Esa mirada descarnada de Armando me lleva a contemplar los muros derruídos, las calles sórdidas de Cali que al mismo tiempo aparecen con su porte señorial, con su pasado histórico en la fugacidad de las vidas de personajes sin historia. Esa dimensión de la tragedia acompaña a Armando en su noción del viaje, en su exploración de otras geografías. Poemas iniciales como “Flores de Uranio” y “Del aire a la mano” soplan en vientos de otras latitudes y circunstancias. La ironía depositada en la acción de esas flores malditas que asesinan a la concurrencia de la cantina, juega con la sensatez y la reconciliación temprana de la imposibilidad expresadas en el segundo poema en el que se reconoce la falta de destreza para bailar un trompo directo del aire a la mano: “Nunca lo logré. ´Tiré una y otra vez /pero en vano. /¿Podré escribir este poema? /Hay una solución para cada respuesta. /Es cierto. /Pero nunca pude tirarlo del aire a la mano. / Y es todo.”
La insistencia de la memoria queda expuesta en poemas “De los asesinos”, de Las Combinaciones debidas, ya citado, y en textos como “Al parecer de la huida” de un libro más reciente: De noche el sol (2003 y 2004). Ambos poemas insisten en una cierta formalidad narrativa, por un lado, y por otro en un tono sentencioso, resonancias quizás de Constantino Cavafis, en su memorable poema “La Ciudad”. Armando aparece también estigmatizado por su origen, no pueden otras urbes borrar los recuerdos violentos de su país, pues a donde quieran que vaya lo seguirán las noticias. “Huye de la ciudad que no se queda en las uñas; /de la ciudad que duerme sin ruido y esconce un cuchillo debajo de la almohada /…/ Huye y huye hasta que huir sea sentido de recuerdo, /y allá, al borde de los desaguaderos, /espera que vuelva hacia ti, /para seguir huyendo.”
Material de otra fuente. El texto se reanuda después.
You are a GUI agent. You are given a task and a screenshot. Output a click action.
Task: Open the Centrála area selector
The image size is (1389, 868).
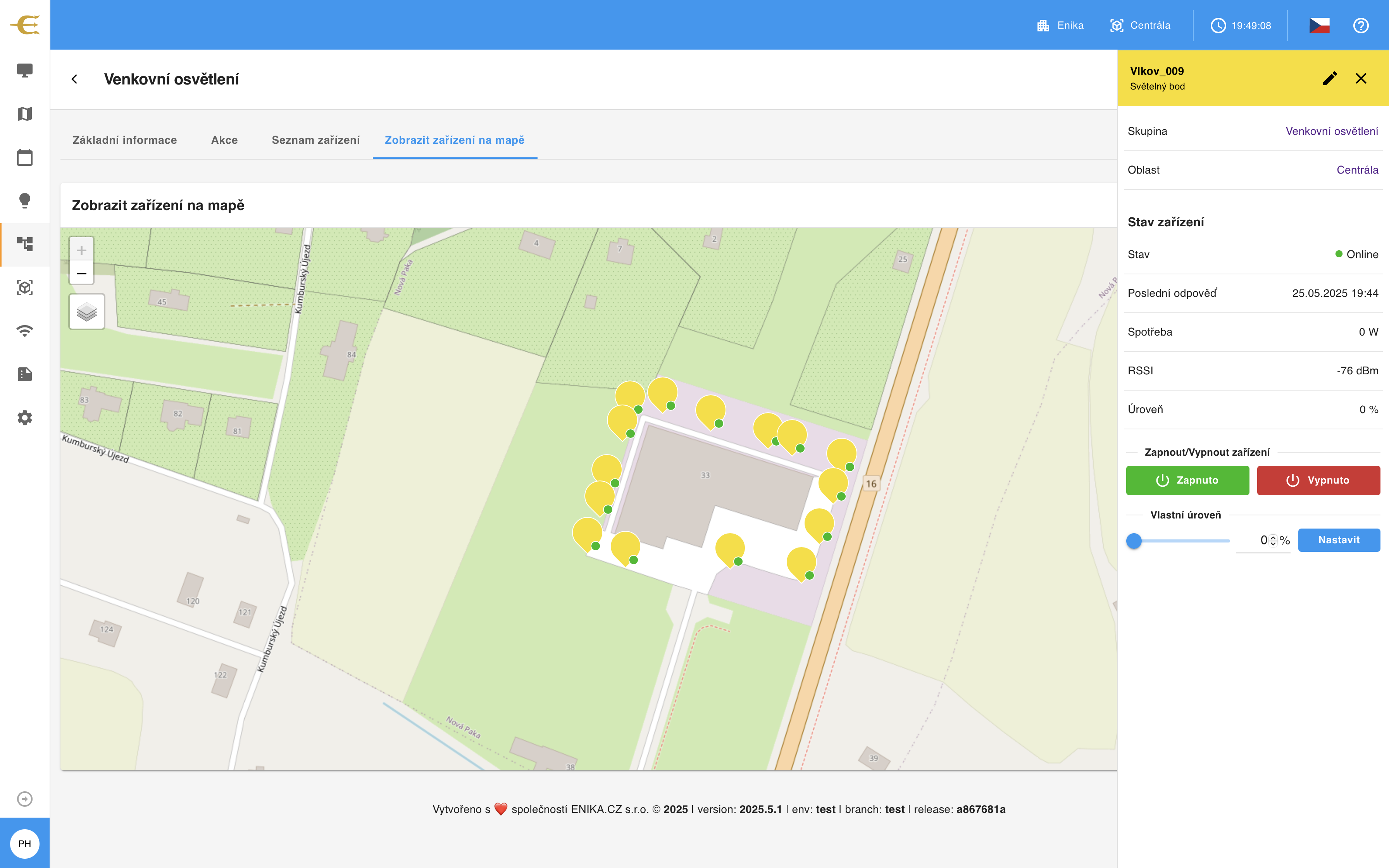click(x=1141, y=25)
Pero la búsqueda del silencio, del instante perpetuo, es la motivación central en la propuesta estética de Armando Romero. Su estadía en Hagion Oros (El Monte Santo, 1994-1996), título también del libro, se impone como una de las estaciones de mayor intensidad reflexiva y contemplativa en donde el movimiento, la velocidad, la urgencia del animal urbano se apacigua y transcurre en un acoplamiento entre el exterior y el interior, entre la oscuridad y la luz, entre lo diminuto y lo inmenso. Rayo místico bajo el cielo resplandeciente azul marino de Grecia, del Egeo, de las Meteoras, de los salmos reverberantes en el corazón de un trotamundos, de un migrante que vuelve del rapto celestial a su lugar de origen, la duda, el mundano oficio de perseguir el rastro de Los cuervos: “De una estética a la otra /han pasado hoy los cuervos / por mi jardín. / Envuelto de negro /picotean semillas /entre la hierba. /Quisiera desarmarlos /como hizo Poe un día. /Pero al alzar la mano /con mi pluma lista /a volar se lanzan /por entre los árboles. /Esta imagen fugaz /es lo que resta.